İzlanda dört gün çalışacak: Avrupa örnek mi almalı?

Dört yıl süren denemelerin ardından İzlanda -az sayıda istisna haricinde- haftalık mesaide dört iş günü uygulamasına geçiyor. Ülkede çalışanların yüzde 86'sı, alışılageldik 40 saat yerine maaşında değişiklik olmadan haftada 35 saat çalışma hakkına sahip olacak. Çalışan nüfusun yüzde biri üzerinde yapılan testler, çalışan memnuniyetinin arttığını, performansın düşmek bir yana yükseldiğini gösteriyor. Konu başka ülkelerde de gündemde.

Tüm alıntıları göster/kapat
Krytyka Polityczna (PL) /

Az çoktur

Krytyka Polityczna, bu fikri beğenmiş:

“Çalışma süresinin azaltılması talebi, tembelliğin değil akılcılığın bir göstergesidir. Bu uygulamanın taraftarları sadece daha az çalışmak istemekle kalmıyor. Aslında daha iyi, daha verimli ve daha istekli çalışmanın peşindeler. Haftalık çalışma saatinin azaltılması tembellerin bahanesi değil, mesleki faaliyetlerimizi daha verimli hale getirme denemesi.”

Der Standard (AT) /

Günlük mesai saatlerini azaltmak daha iyi olur

Der Standard'a göre haftada dört gün çalışmak, çalışanların ve işverenlerin çıkarlarını en uygun şekilde birleştirmiyor:

“Daha kısa çalışmak, gündemde bir konu ve birçok avantajı da beraberinde getiriyor -daha yüksek verimlilik, daha iyi yaşam kalitesi, hatta iklimin korunması. ... Anketlerin işaret ettiği üzere, daha az gün çalışmak, iş ile özel hayat dengelerini maaşlarından daha fazla önemseyen birçok genç ve kadın çalışanın istediği bir şey. Özellikle daha uzun hafta sonu imkanı tanıyan dört günlük çalışma haftası fikri son derece revaçta. ... Ancak daha fazla verimliliği hedefleyen şirketler, günlük mesai saatlerini azaltmakla daha iyi sonuç elde edecektir; çünkü o zaman çalışanların dikkati ve verimi artacaktır.”

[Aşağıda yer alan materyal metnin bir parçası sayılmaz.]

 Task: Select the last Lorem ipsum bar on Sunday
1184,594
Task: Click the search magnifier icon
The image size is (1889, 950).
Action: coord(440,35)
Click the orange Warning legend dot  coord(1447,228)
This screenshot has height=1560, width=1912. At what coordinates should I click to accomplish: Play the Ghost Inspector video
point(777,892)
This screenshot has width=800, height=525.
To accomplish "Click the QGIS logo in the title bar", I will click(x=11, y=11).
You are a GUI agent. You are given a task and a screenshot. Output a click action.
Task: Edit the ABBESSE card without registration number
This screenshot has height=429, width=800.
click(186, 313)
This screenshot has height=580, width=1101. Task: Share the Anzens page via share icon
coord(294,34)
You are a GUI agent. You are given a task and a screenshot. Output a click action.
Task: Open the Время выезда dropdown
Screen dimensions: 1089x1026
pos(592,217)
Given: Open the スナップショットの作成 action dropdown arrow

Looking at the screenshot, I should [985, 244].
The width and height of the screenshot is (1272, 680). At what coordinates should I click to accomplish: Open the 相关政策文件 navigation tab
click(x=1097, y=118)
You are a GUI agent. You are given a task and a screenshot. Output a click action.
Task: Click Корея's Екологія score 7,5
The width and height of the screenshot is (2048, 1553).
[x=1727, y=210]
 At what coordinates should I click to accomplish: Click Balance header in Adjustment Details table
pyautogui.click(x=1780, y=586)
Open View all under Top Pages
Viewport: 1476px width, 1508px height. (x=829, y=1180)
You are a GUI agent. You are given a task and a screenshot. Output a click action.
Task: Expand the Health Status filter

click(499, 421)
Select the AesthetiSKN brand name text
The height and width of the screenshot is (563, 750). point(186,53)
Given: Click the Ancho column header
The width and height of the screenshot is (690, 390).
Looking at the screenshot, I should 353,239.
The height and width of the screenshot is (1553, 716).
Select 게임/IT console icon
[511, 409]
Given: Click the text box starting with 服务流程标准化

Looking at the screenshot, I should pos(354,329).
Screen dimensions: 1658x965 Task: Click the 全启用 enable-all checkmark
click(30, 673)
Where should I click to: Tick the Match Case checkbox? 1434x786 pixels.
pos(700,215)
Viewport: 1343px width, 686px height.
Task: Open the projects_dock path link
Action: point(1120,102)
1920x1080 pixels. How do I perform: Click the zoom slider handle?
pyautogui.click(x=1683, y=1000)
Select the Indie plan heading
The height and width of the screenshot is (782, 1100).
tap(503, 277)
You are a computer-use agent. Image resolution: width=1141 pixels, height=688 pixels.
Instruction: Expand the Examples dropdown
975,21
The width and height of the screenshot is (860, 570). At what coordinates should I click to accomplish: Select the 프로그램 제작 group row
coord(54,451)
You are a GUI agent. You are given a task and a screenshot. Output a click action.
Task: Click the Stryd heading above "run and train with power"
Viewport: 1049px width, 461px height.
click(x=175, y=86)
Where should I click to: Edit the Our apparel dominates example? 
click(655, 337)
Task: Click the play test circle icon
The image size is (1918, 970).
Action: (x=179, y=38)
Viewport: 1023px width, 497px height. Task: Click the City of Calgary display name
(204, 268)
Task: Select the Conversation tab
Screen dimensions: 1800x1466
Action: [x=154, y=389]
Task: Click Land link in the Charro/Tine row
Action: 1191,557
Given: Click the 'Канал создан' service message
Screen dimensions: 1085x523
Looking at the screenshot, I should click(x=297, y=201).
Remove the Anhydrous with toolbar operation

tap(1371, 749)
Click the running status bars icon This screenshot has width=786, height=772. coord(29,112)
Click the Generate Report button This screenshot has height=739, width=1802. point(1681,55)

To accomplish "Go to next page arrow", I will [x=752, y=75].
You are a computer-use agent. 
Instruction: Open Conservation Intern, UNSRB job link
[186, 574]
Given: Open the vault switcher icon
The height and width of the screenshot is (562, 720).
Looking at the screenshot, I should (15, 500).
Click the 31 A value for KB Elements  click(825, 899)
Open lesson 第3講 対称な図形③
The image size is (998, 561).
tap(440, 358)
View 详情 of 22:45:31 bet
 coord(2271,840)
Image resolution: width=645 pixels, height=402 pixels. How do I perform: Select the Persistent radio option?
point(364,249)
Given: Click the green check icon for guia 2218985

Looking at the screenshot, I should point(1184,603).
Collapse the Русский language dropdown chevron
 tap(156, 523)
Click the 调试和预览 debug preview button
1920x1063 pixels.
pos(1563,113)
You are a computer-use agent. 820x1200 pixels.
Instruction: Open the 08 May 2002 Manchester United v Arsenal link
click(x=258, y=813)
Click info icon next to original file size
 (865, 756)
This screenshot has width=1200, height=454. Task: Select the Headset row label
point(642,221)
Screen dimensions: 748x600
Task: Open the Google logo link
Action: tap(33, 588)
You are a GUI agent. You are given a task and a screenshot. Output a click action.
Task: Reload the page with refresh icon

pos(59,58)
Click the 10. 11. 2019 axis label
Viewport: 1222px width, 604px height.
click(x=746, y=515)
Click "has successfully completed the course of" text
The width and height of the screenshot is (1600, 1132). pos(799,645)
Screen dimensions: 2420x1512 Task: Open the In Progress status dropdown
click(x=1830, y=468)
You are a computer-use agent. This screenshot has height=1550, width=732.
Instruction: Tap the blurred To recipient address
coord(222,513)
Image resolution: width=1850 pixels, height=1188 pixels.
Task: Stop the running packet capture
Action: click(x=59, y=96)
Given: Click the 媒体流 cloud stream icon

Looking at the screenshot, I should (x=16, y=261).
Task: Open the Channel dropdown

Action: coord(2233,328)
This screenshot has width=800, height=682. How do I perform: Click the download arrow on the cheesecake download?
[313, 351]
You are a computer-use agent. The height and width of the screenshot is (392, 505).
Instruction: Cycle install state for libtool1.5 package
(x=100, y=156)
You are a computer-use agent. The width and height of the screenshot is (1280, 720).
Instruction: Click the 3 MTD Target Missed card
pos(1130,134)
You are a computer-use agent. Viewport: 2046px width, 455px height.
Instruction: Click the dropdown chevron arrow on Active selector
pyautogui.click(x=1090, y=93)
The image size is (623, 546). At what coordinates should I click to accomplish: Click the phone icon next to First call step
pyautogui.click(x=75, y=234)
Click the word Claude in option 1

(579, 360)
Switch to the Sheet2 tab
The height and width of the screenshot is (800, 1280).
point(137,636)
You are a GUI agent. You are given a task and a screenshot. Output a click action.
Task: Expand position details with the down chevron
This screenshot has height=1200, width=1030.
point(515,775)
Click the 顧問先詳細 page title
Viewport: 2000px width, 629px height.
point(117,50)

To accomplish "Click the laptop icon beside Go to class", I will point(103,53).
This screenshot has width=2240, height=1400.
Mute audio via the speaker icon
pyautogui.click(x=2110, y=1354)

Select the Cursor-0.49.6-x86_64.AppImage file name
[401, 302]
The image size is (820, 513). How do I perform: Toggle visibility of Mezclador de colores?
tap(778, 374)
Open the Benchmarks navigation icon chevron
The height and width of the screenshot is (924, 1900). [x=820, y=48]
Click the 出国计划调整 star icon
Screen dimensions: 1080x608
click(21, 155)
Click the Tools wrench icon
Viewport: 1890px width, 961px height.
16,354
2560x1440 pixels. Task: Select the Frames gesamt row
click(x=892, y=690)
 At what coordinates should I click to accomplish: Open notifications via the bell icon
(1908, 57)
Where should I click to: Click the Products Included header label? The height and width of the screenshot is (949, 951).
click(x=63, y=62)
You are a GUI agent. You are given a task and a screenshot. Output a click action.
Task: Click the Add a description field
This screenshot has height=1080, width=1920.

Der Nordschleswiger (DK) /

Sabah sekiz, akşam dört geçmişte kaldı

Danimarka'da sol Enhedslisten Partisi, hükümeti İzlanda modelini incelemeye çağırırken, diğer partiler bu konuyu piyasanın aktörlerine bırakmaktan yana. Ancak Der Nordschleswiger hangi yönde gideceğimizin belli olduğunu düşünüyor:

“Her ikisi de mümkün; yani bir yanda deneyim kazanmak ve projeleri bilimsel açıdan incelemek için devlet araçları kullanılırken diğer yanda işveren ile çalışanların haftada dört işgünü, esnek çalışma günleri ya da evden çalışma konularında mutabakata vardıkları bir istihdam piyasası devreye girebilir. En nihayetinde hangi uygulamanın kalıcı olacağı, çalışanların gelir, kariyer ve boş zaman arasındaki doğru dengeyi nerede bulduklarına göre belli olacaktır. İşverenler ve çalışanlar, gelecekte çalışma hayatının çok daha farklı olacağına daha şimdiden alışmakla iyi eder, çünkü sabah sekiz, akşam dört artık geçmişte kaldı.”